STATED EXERCISE 1.
Could you copy the passage about Raymond D. Slaughter Jr.'s military service word for word, starting with "He shows off" and going on through "at different bases."?

Raymond D. Slaughter Jr. had two children follow him into the military, just as he did with his father, who served in the Philippines during World War II.
"It's a good experience to be in the service. Everyone should go through it," Slaughter said.
He shows off an 8-by-10 photo of himself in uniform surrounded with smaller photos of his daughter, father, friend and a cousin, also in uniform, and another of his son. While Slaughter and his father served in the Army, his daughter, Tracy, and son, Raymond III, opted for the Air Force.
Slaughter joined the Army with three of his Emerson Vocational High School buddies in August 1960, as Cold War tensions were rising. Once they signed the papers, they all were stationed at different bases.
He admits one reason he signed up was to leave home, where he was the oldest of eight children and often had to watch the younger ones.
After basic training, he was stationed in Germany for 22 months as the pressure mounted between the East and the West.
"We thought there might be combat," he said, but he added, "I didn't do anything heroic."
While he was in Germany, the wall dividing East and West Berlin was built, the Bay of Pigs invasion of Cuba failed, and President John F. Kennedy stared down Soviet Premier Nikita Khrushchev — and won — over nuclear missiles in Cuba.
"We went to Germany because of the wall," Slaughter said, but he added, "I never saw the wall."
Slaughter, a specialist fourth class, repaired vehicles in Germany.
Germany was being rebuilt after World War II, and the German people were friendly, he recalled.

EXERCISE INPUT.
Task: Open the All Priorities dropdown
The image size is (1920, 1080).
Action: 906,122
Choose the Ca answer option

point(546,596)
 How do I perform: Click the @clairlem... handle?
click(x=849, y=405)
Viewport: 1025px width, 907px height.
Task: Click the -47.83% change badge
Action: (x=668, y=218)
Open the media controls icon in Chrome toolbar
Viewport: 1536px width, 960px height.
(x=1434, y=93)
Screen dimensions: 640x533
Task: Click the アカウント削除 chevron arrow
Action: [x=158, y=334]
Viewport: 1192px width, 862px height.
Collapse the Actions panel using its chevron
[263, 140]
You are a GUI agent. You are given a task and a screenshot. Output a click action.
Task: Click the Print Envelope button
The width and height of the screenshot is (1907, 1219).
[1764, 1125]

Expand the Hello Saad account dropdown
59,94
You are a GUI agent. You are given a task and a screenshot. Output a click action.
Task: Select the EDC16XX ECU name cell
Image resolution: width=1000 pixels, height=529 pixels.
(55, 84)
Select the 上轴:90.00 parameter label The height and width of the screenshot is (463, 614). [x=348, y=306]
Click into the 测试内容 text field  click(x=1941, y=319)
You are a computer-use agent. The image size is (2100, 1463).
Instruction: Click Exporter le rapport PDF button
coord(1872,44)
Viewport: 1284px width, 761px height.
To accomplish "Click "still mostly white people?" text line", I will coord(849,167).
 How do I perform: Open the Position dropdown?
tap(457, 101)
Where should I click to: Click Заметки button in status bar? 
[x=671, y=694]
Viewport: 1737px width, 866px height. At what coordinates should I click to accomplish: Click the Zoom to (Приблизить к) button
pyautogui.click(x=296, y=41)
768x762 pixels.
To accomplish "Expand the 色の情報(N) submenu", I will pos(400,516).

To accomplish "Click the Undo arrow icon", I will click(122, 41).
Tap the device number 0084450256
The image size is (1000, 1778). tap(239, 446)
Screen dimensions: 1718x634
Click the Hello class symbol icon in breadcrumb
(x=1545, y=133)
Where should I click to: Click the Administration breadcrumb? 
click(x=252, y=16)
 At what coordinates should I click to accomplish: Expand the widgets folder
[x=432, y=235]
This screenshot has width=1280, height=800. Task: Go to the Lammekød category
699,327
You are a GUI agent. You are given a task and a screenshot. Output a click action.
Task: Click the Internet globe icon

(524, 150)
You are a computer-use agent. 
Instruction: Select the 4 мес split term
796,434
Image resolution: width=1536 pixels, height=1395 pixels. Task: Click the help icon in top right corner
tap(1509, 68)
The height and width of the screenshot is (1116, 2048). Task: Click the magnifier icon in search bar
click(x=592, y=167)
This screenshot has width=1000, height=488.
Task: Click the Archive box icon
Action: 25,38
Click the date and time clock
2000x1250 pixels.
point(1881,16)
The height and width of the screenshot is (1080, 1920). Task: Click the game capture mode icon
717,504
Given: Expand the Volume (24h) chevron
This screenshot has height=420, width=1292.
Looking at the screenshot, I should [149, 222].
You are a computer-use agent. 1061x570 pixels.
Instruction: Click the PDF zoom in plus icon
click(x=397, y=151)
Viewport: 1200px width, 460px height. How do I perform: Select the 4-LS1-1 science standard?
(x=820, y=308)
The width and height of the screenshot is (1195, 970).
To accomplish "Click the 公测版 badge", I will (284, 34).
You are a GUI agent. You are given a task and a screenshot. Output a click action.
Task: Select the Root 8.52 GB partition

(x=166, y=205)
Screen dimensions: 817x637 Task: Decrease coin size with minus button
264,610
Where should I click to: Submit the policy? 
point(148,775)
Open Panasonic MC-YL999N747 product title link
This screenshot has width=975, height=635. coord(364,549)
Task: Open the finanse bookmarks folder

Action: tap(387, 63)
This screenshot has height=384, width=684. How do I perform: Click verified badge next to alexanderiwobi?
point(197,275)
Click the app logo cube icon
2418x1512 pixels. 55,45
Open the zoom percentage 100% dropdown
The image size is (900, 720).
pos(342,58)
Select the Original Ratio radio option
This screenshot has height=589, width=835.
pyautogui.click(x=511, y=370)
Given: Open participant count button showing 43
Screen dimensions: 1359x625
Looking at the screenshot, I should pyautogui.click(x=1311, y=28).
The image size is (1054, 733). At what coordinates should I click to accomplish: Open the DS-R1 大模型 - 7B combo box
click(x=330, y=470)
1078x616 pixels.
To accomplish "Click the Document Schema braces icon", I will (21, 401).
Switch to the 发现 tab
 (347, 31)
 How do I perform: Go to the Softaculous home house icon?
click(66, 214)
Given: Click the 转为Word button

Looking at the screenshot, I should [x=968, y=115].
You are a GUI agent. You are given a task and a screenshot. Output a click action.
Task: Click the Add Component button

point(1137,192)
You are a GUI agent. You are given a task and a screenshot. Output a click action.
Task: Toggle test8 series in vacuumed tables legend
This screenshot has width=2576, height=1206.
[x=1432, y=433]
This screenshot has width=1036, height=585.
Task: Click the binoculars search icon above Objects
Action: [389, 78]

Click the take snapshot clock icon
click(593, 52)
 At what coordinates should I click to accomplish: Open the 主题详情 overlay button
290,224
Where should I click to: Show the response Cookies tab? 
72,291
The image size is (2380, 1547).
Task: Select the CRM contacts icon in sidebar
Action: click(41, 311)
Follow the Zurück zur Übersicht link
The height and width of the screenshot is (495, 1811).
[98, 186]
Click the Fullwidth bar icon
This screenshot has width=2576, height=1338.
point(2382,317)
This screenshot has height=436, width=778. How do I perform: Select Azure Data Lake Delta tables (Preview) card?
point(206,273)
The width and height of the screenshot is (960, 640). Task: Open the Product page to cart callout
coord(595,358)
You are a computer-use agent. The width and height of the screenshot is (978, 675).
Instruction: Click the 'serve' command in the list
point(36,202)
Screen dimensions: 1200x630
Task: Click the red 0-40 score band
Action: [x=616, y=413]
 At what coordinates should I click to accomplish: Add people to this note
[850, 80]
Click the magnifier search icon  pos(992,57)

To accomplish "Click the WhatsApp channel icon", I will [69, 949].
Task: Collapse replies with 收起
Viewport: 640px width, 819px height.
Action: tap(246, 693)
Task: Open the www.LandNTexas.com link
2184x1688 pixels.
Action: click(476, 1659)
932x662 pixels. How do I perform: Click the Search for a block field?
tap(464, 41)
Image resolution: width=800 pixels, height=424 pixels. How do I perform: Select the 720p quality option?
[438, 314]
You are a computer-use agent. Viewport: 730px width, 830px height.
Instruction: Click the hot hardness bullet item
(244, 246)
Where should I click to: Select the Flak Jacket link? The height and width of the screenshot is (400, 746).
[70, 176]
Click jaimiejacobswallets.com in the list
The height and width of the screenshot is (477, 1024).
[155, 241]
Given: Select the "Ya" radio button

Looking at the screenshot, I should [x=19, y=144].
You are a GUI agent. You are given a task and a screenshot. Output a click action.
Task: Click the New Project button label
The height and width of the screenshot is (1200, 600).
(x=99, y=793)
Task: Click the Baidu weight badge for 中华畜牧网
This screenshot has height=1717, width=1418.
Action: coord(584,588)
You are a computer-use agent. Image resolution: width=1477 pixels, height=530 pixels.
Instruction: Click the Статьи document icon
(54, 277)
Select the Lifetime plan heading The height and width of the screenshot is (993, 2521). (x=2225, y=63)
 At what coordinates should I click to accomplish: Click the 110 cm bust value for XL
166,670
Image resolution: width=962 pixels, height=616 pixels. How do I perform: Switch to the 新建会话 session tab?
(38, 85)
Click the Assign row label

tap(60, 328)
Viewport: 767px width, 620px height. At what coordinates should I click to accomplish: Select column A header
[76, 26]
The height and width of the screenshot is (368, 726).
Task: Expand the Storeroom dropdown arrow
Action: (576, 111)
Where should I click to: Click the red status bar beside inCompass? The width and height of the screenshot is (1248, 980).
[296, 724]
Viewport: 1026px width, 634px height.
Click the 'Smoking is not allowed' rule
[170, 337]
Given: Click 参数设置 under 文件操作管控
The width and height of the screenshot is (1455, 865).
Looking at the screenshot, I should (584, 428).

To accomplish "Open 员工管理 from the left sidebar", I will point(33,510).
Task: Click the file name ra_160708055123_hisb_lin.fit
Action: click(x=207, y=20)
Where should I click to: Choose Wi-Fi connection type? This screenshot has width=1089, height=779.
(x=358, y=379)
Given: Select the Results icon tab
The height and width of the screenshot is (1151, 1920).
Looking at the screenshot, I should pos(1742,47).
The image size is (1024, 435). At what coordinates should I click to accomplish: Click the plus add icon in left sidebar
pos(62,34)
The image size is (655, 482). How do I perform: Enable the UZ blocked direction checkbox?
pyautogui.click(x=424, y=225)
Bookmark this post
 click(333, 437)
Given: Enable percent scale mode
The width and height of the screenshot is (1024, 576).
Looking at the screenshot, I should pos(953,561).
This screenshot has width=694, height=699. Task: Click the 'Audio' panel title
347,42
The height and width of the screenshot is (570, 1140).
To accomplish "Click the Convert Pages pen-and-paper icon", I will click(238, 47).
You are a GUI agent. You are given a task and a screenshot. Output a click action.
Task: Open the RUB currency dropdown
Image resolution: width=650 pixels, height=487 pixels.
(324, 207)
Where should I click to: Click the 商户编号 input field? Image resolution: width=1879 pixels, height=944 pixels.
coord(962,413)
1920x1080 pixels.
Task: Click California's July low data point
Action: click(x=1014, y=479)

STATED EXERCISE 2.
Can you quote verbatim the lines in the rows above, starting with the line with "Given: Enable percent scale mode" and going on through the line with "will click(238, 47)."?

RESPONSE 1.
He shows off an 8-by-10 photo of himself in uniform surrounded with smaller photos of his daughter, father, friend and a cousin, also in uniform, and another of his son. While Slaughter and his father served in the Army, his daughter, Tracy, and son, Raymond III, opted for the Air Force.
Slaughter joined the Army with three of his Emerson Vocational High School buddies in August 1960, as Cold War tensions were rising. Once they signed the papers, they all were stationed at different bases.

RESPONSE 2.
Given: Enable percent scale mode
The width and height of the screenshot is (1024, 576).
Looking at the screenshot, I should pos(953,561).
This screenshot has width=694, height=699. Task: Click the 'Audio' panel title
347,42
The height and width of the screenshot is (570, 1140).
To accomplish "Click the Convert Pages pen-and-paper icon", I will click(238, 47).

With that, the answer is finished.